Exercise data
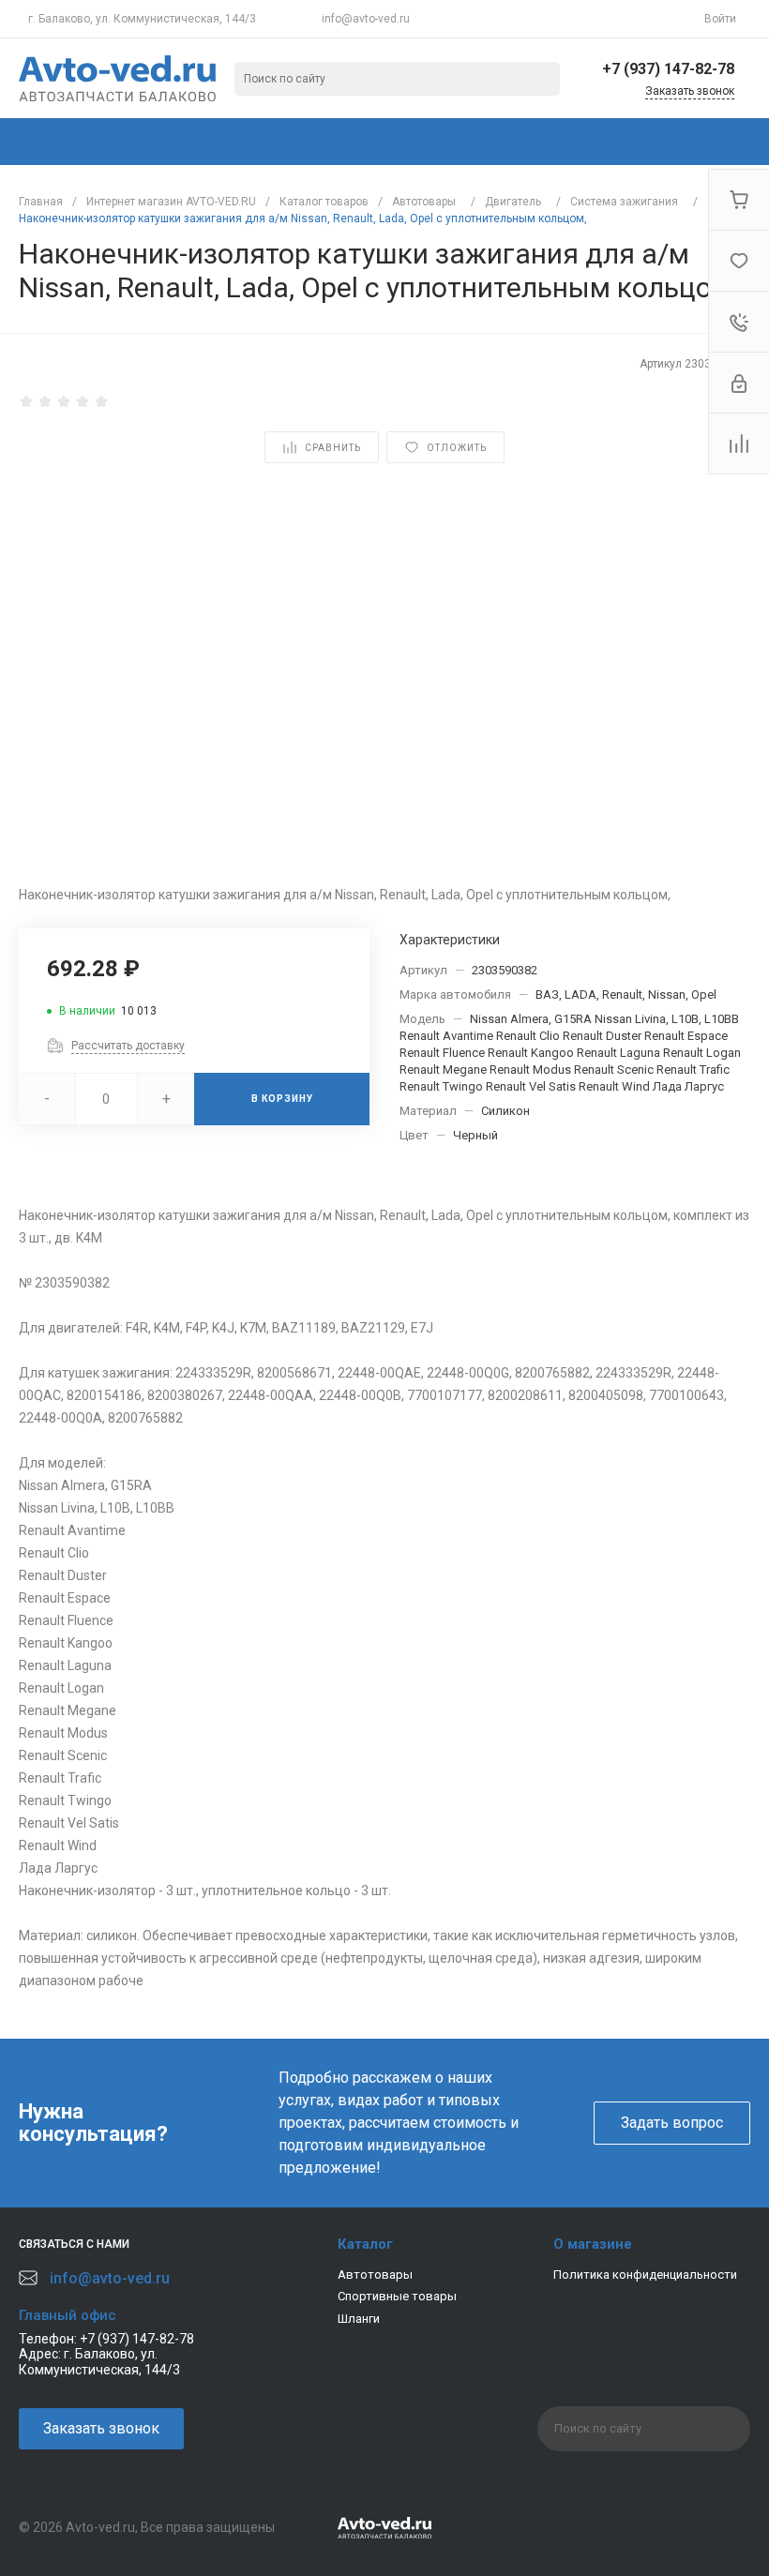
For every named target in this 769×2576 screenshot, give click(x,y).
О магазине (592, 2244)
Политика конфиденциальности (645, 2274)
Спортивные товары (397, 2296)
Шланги (359, 2319)
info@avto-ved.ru (366, 18)
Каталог (365, 2244)
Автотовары (375, 2274)
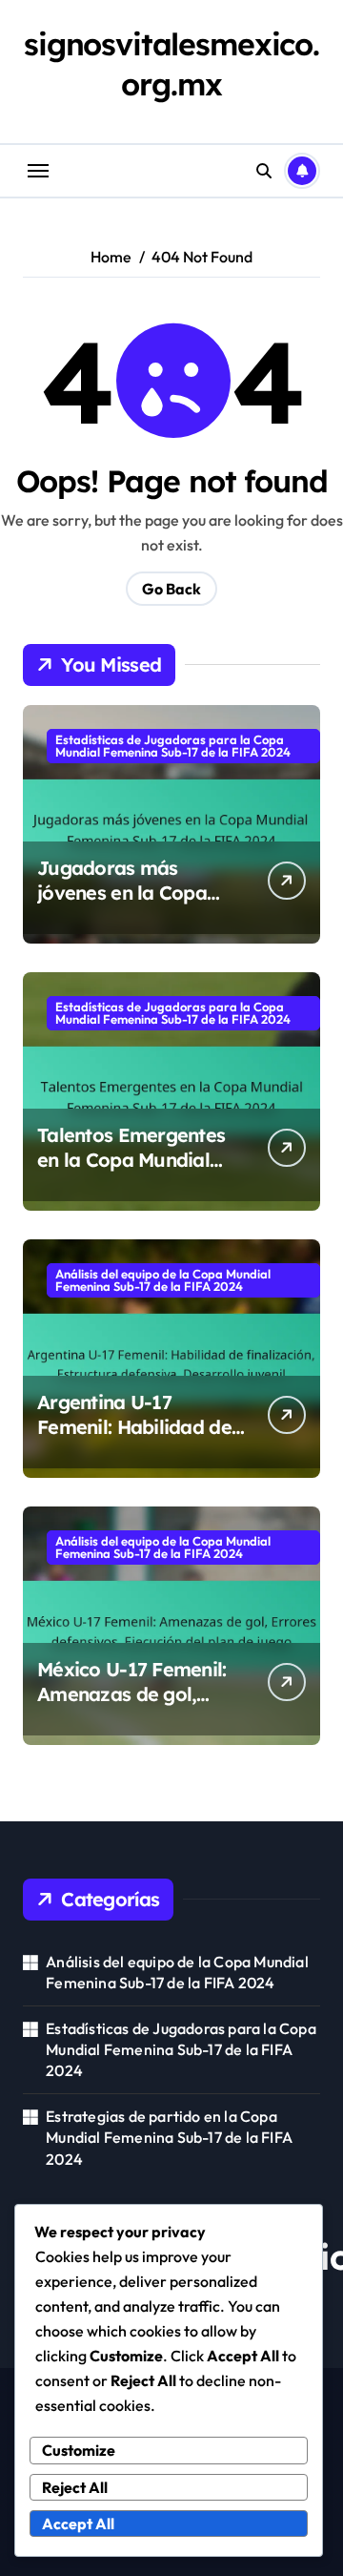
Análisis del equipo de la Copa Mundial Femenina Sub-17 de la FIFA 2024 (163, 1280)
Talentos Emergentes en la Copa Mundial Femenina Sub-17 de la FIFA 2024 (139, 1172)
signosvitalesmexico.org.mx (171, 64)
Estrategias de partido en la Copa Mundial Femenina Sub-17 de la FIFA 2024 (169, 2138)
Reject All (75, 2487)
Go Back (171, 588)
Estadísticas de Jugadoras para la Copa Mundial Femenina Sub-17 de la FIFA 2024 (173, 745)
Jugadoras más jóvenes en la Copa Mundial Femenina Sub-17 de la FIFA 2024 (141, 905)
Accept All (78, 2523)
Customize (78, 2450)
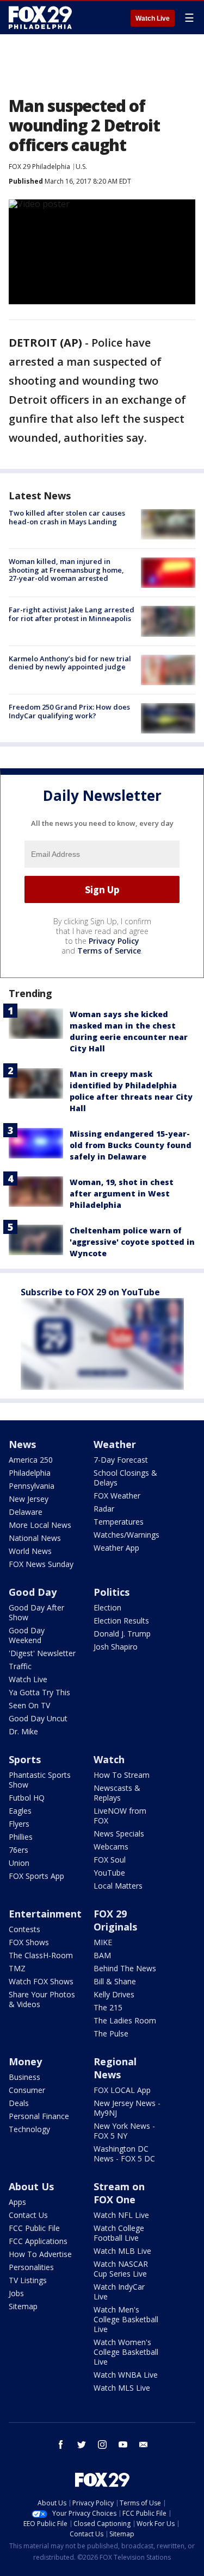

Your goal
The pictures in the data should be omitted, and every remaining line set down exactly.

Answer to this problem
For every named target in this 769×2576 screenshot, give click(x,y).
О магазине (592, 2244)
Политика конфиденциальности (645, 2274)
Спортивные товары (397, 2296)
Шланги (359, 2319)
info@avto-ved.ru (366, 18)
Каталог (365, 2244)
Автотовары (375, 2274)
Análisis del equipo de la Copa Mundial Femenina Sub-17 de la FIFA 2024 (163, 1280)
Talentos Emergentes en la Copa Mundial Femenina Sub-17 de la FIFA 2024 (139, 1172)
signosvitalesmexico.org.mx (171, 64)
Estrategias de partido en la Copa Mundial Femenina Sub-17 de la FIFA 2024 (169, 2138)
Reject All (75, 2487)
Go Back (171, 588)
Estadísticas de Jugadoras para la Copa Mundial Femenina Sub-17 de la FIFA 2024 (173, 745)
Jugadoras más jóvenes en la Copa Mundial Femenina Sub-17 de la FIFA 2024 (141, 905)
Accept All (78, 2523)
Customize (78, 2450)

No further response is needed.